Top-line midstage data out of Cytokinetics, under pressure to perform after losing a Big Pharma partner and after recent setbacks, are good enough for the biotech to kick-start a phase 3 later this year.
The trial was for its experimental heart drug CK-274 an oral, small molecule cardiac myosin inhibitor that is targeting hypertrophic cardiomyopathy (HCM), which is most often caused by abnormal genes in the heart muscle that cause the walls of the heart chamber (left ventricle) to contract harder and become thicker than normal.
The thickened walls become stiff. This reduces the amount of blood taken in and pumped out to the body with each heartbeat.
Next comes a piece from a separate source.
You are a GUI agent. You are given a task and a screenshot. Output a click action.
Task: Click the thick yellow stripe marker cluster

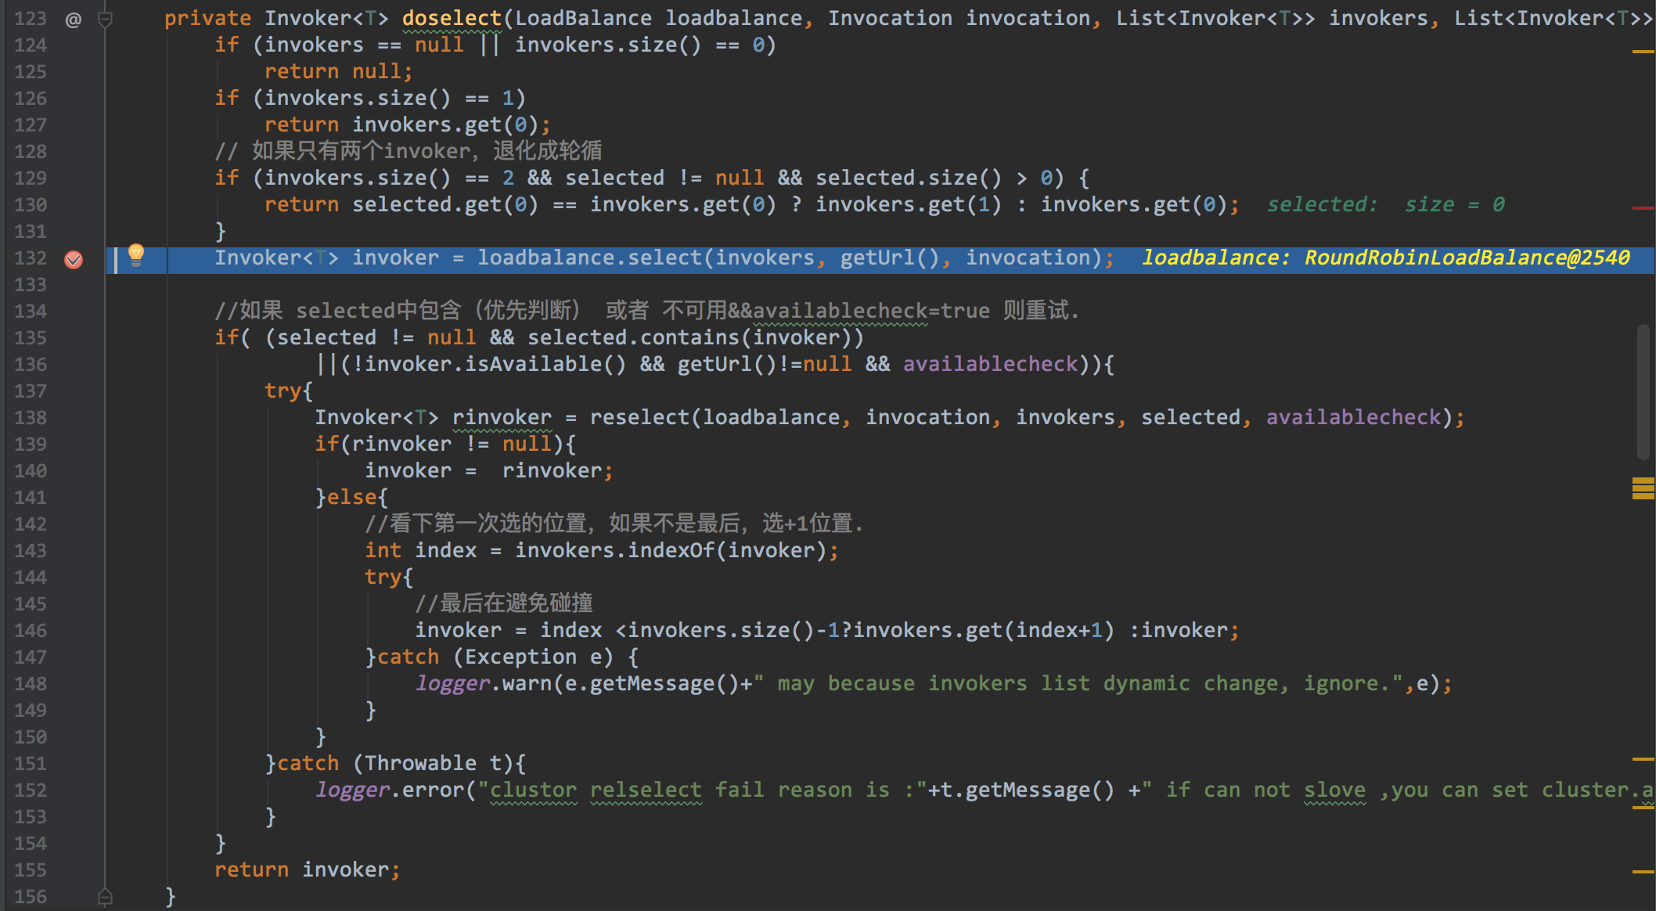point(1643,488)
The topline data from the so-called REDWOOD-HCM phase 2 showed patients using CK-274 for 10 weeks resulted in “substantial and statistically significant reductions” from baseline compared to placebo in the average resting left ventricular outflow tract pressure gradient (LVOT-G) and the average post-Valsalva LVOT-G, compared to placebo.
The majority of patients treated with CK-274 (78.6% in one part of the test and 92.9% in the second) hit the target goal of treatment defined as resting gradient and post-Valsalva gradient after 10 weeks, again against placebo.
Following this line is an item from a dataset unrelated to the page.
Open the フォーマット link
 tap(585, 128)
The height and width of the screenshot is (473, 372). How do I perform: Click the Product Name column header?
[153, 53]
Cytokinetics said the drug “was well tolerated” with “no serious adverse events attributed to CK-274 and no treatment interruptions occurred on CK-274,” with no new cases of atrial fibrillation reported.
The trial was set up predominately to “inform dose selection and support progression” of CK-274 to phase 3 registrational clinical trial, which is expected to start before year-end. More details from the trial will be shared later this year.
This pits it against Bristol Myers Squibb and its recent $13.1 billion buyout of MyoKardia and its drug, mavacamten, which is zeroing in on non-obstructive HCM, and other indications.
This is a needed win for the company after both Astellas and Amgen have dropped partnerships with the biotech this year: The former culling a muscle disease research pact with Cytokinetics two years after a partnered med between the two flopped in a midstage test; the latter was more serious, as Amgen canceled a 14-year tie-up for heart drug omecamtiv mecarbil, which has hit trial goals, but come up short in key areas, leading to Amgen bailing.
Omecamtiv mecarbil is a selective cardiac myosin activator designed to target the contractile mechanisms of the heart and boost contraction, and works in a similar way to CK-274, though it sees the latter as “next generation.”
The biotech's shares were up 50% premarket Monday morning.